Singapore Shelf

6 reads for September

Hidayah Amin (above) delves  into the history of Kampong Glam and its growth into  a cosmopolitan urban centre in the book, Leluhur.
Hidayah Amin (above) delves into the history of Kampong Glam and its growth into a cosmopolitan urban centre in the book, Leluhur.PHOTO: IBRAHIM TAHIR
Xin Ke by Yvonne Ng Uhde, Jan Uhde and Toh Hun Ping
Xin Ke by Yvonne Ng Uhde, Jan Uhde and Toh Hun Ping
China Reconnects by Wang Gungwu
China Reconnects by Wang Gungwu
First Wave by Loke Hoe Yeong
First Wave by Loke Hoe Yeong
Mina’s Magic Malong by Eva Wong Nava and June Ho, illustrated by Novita Elisa
Mina’s Magic Malong by Eva Wong Nava and June Ho, illustrated by Novita Elisa
Emma’s Elephant: Saving The Slow Loris by David Seow, illustrated by Mark Yong
Emma’s Elephant: Saving The Slow Loris by David Seow, illustrated by Mark Yong

In this monthly feature, Arts Correspondent Olivia Ho lines up hot-off-the-press Singapore books that readers can dive into

1 NON-FICTION

LELUHUR

By Hidayah Amin

Helang Books/Hardcover/ 384 pages/$49.90/Books Kinokuniya, Times, WHSmith, Wardah Books and BooksActually

This lush tome, titled after the Javanese word for ancestors, delves into the history of Kampong Glam and its growth into a cosmopolitan urban centre, from its ties to the fall of the Srivijaya Empire to its reputation as a trading and intellectual hub of the Malay world.
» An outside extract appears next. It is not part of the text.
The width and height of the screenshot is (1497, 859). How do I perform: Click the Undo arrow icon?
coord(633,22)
Author Hidayah, 47, was born in Gedung Kuning (Yellow Mansion), the former palace at the heart of Kampong Glam. Her great-grandfather was Haji Yusoff Haji Mohamed Noor, who bought the mansion in 1912. It was acquired by the Government in 1999.
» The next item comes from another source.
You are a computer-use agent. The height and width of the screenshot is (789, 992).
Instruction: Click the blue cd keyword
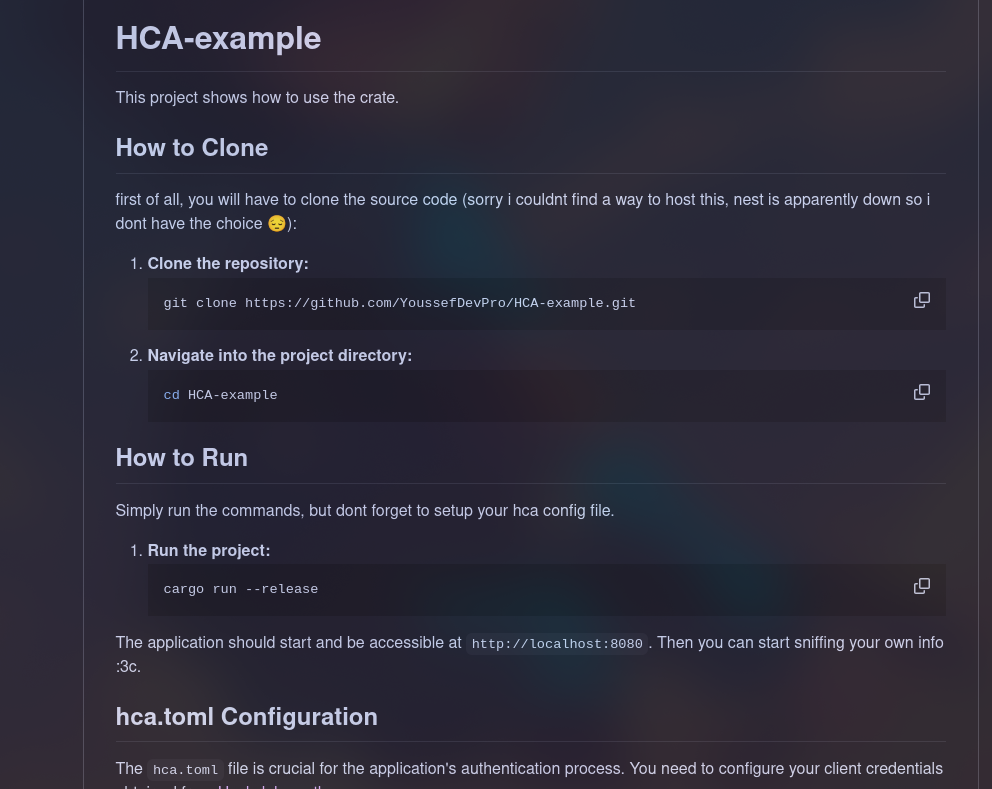click(x=172, y=395)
She spent five years putting the book together, including two to three years interviewing the area's former residents, lugging a portable scanner from home to home to capture photographs and artefacts that her interviewees did not want to loan out. She and her assistants also mapped the area four times.

"My late mum used to tell me that if we don't write our history, others will write it for us," she says.

2 NON-FICTION XIN KE

By Yvonne Ng Uhde, Jan Uhde and Toh Hun Ping

Kucinta Books/ Paperback/ 240 pages/ $28 before GST/ BooksActually

This book travels back in time to 1926, when an enterprising young man decided he would make the first feature film in Singapore.
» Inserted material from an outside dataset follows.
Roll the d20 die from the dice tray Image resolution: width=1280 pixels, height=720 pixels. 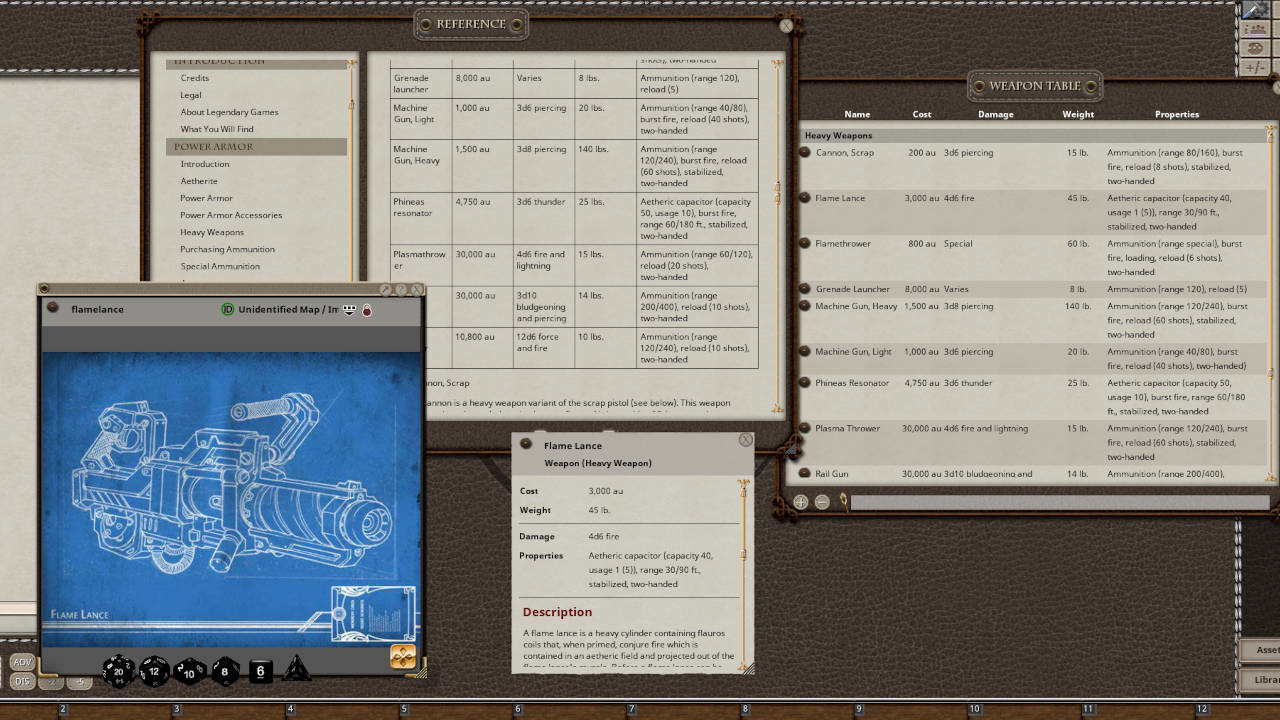118,671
Liu Beijin, the uncle of renowned local artist Liu Kang, set up an office in Chinatown and a film studio in Katong and produced the full-length silent film Xin Ke, about a young Chinese immigrant who seeks his fortunes in Malaya. The book reproduces the original movie script in full with illustrations by artist Dan Wong.

3 NON-FICTION

CHINA RECONNECTS

By Wang Gungwu

World Scientific/ Paperback/ 208 pages/ $28 before GST/ Books Kinokuniya, Times, Popular, NUS Co-op and Bookhaven

The National University of Singapore professor examines China's social, political and cultural history and evolution, as well as its outlook on the world and how it is approaching the pursuit of its future.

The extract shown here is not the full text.